A simple example is character casting. We use grammars like _characterWithTrait/feisty/ to make sure the right characters end up in the right scenes. We can get more complex though, like using different text based on how many other characters are present, using specific language for specific time periods (such as changing an “email” to a “letter” or a “telegram”), or even changing text based on the way the reader ended a previous story.
We can get really far in flexible authoring too by doing some simple thinking like “hey, this event requires a feisty symbol, so I know there’s a feisty character in here somewhere…” or “I know the character has had some sort of confrontation with their teammate because this ending requires that kind of event, so maybe it can reference that like this…”
So we author these chunks of story, these puzzle pieces, and soften their edges with grammars to make them relatively adaptable. It’s a delicate dance, writing something between text that can be used always, or only used once. We shoot to write text that can show up several times, with clever ways to make it adapt to each context so it feels more like it was written just for that context. And we make sure the conditions for each one, the bindings between symbol, event, and ending, are robust as well.

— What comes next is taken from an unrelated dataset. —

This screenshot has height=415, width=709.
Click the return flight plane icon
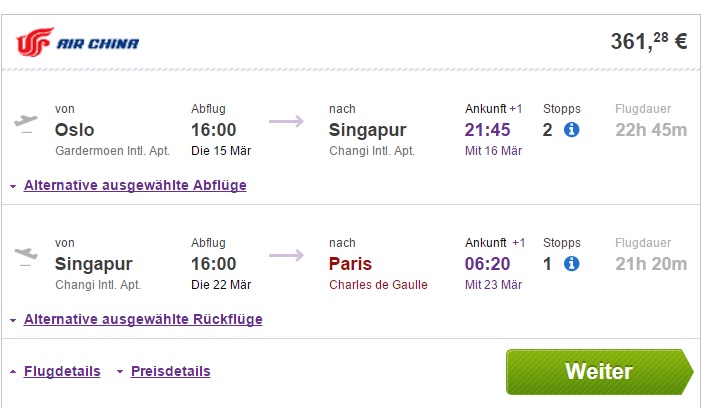(x=26, y=257)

Responding to Player Choices Meaningfully
So now we have all this content, and it can be re-combined in different ways. One of the things this lets us do is react to player choices.
Ice-Bound is about creating a series of stories, and at the end of each story created you have to convince the AI character, KRIS, that the story should go that way. In order to do that, the player has to show him proof from the Compendium, the printed book that accompanies the game.

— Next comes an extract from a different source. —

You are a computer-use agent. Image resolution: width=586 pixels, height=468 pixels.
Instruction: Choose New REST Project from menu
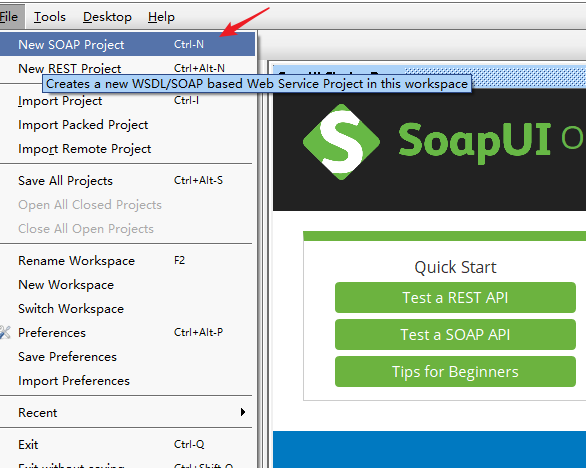127,68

Using augmented reality, the player scans the Compendium, which reveals hidden content, in addition to clues about the story. It's another really compelling channel for game content that I could write a whole other article on, but our chief focus here is that each page is tagged with a set of themes, and the player is confirming through the act of scanning which themes they want to reinforce.
We take that information, and when moving to the next level, let that influence the types of options the player is presented with as their symbols to manipulate. In practice this means if a player is really into horror stories, by scanning in pages from the book about horror they are informing the system about this preference. In later levels, more of the symbols they work with will be tagged with horror themes, which will in turn give rise to stories based more around that theme.
Conversely, we can author content to hit wide swathes of game states by basing it off themes. One set of cards themed "horror" might introduce some sort of monstrous force loose in the station: these are also given the “monster” tag. We can then have ending fragments that require a “monster” tag to be already present: so, feeling in an actiony sort of mood, we might write a dramatic conclusion (perhaps involving a flamethrower) that could be the end to any of the various “monster” intros. This is some of what we mean when we say the system feels like playing with Legos: “monster” events become a block type that can attach to “monster” endings to produce something with narrative coherence. (We also do this in less melodramatic ways, too: creating emotional setups and payoffs involving a character dealing with loss, a romance, or a journey of self-discovery.)
That's the system, in a nutshell. We also created a series of data visualizations in the course of authoring, to better help us understand what sets of triggers still need written events and endings, and how best to structure those triggers to hit the sweet spot between firing too often, and only firing once. You can find out more by checking out two papers we authored for Foundations of Digital Games 2014, one for the data visualization, and one that details the combinatorial system in more depth.